Skinner acknowledged that Pavlov’s classical conditioning could explain the learned association of stimuli in certain reflexive responses (Iversen, 1992). But classical conditioning was limited to existing behaviors that were reflexively elicited. To Skinner, the most important form of learning was demonstrated by new behaviors that were actively emitted by the organism, such as the active behaviors produced by Thorndike’s cats in trying to escape the puzzle boxes.

Skinner (1953) coined the term operant to describe any “active behavior that operates upon the environment to generate consequences.” In everyday language, Skinner’s principles of operant conditioning explain how we acquire the wide range of voluntary behaviors that we perform in daily life. But as a behaviorist who rejected mentalistic explanations, Skinner avoided the term voluntary because it would imply that behavior was due to a conscious choice or intention.

operant

Skinner’s term for an actively emitted (or voluntary) behavior that operates on the environment to produce consequences.
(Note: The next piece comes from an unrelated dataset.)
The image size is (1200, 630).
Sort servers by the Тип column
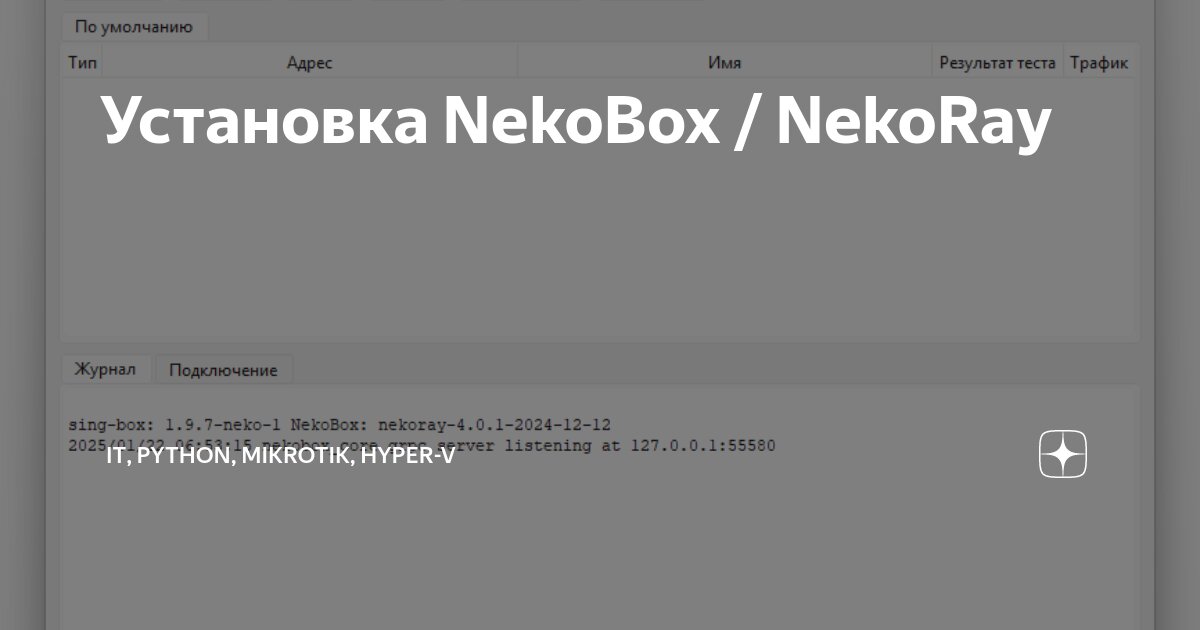point(82,62)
Skinner defined operant conditioning concepts in very objective terms and he avoided explanations based on subjective mental states (Moore, 2005b). We’ll closely follow Skinner’s original terminology and definitions.
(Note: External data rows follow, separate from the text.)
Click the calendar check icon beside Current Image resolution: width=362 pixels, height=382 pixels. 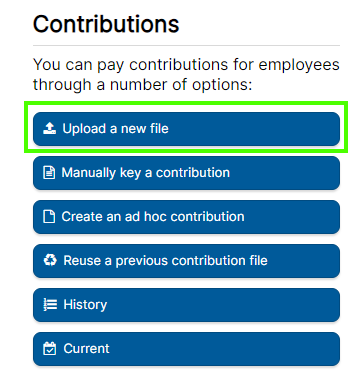(x=50, y=349)
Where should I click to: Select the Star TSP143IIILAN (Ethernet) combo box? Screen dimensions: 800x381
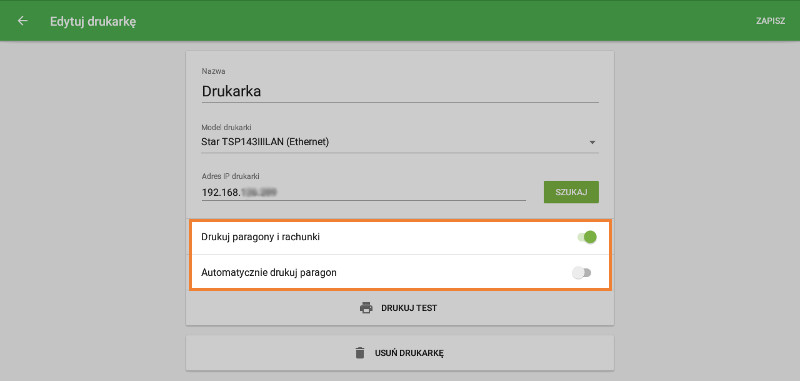(400, 142)
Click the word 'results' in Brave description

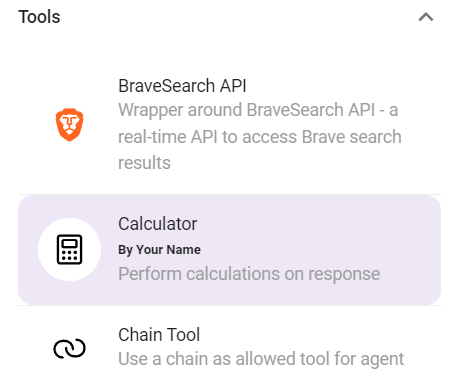coord(144,163)
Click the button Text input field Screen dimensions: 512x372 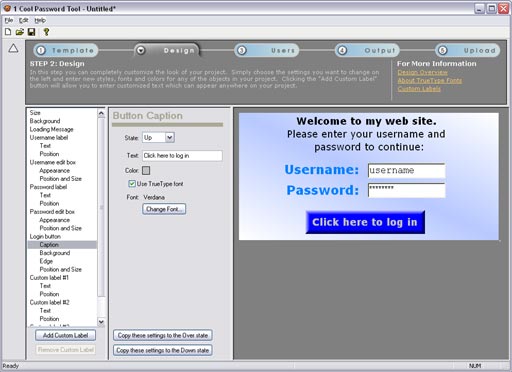click(182, 156)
Reinforcement: INCREASING FUTURE BEHAVIOR

In a nutshell, Skinner’s operant conditioning explains learning as a process in which behavior is shaped and maintained by its consequences. One possible consequence of a behavior is reinforcement. Reinforcement is said to occur when a stimulus or an event follows an operant and increases the likelihood of the operant being repeated. Notice that reinforcement is defined by the effect it produces—increasing or strengthening the occurrence of a behavior in the future.

operant conditioning

The basic learning process that involves changing the probability that a response will be repeated by manipulating the consequences of that response.

reinforcement

The occurrence of a stimulus or event following a response that increases the likelihood of that response being repeated.

Let’s look at reinforcement in action. Suppose you put your money into a soft-drink vending machine and push the button. Nothing happens. You push the button again. Nothing. You try the coin-return lever. A shower of coins is released. In the future, if another vending machine swallows your money without giving you what you want, what are you likely to do? Hit the coin-return lever, right?
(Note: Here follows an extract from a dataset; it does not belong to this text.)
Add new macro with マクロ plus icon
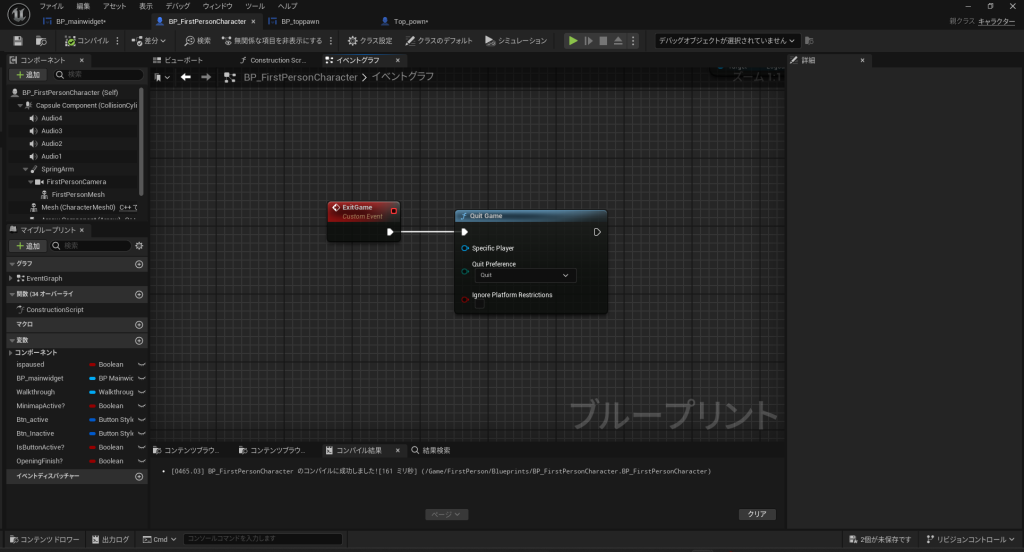 coord(139,325)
In this example, pushing the coin return lever is the operant—the active response you emitted. The shower of coins is the reinforcing stimulus, or reinforcer—the stimulus or event that is sought in a particular situation. In everyday language, a reinforcing stimulus is typically something desirable, satisfying, or pleasant. Skinner, of course, avoided such terms because they reflected subjective emotional states.

POSITIVE AND NEGATIVE REINFORCEMENT

There are two forms of reinforcement: positive reinforcement and negative reinforcement. Both affect future behavior, but they do so in different ways (see TABLE 5.1). It’s easier to understand these differences if you note at the outset that Skinner did not use the terms positive and negative in their everyday sense of meaning “good” and “bad” or “desirable” and “undesirable.” Instead, think of the words positive and negative in terms of their mathematical meanings. Positive is the equivalent of a plus sign (+), meaning that something is added. Negative is the equivalent of a minus sign (−), meaning that something is subtracted or removed. If you keep that distinction in mind, the principles of positive and negative reinforcement should be easier to understand.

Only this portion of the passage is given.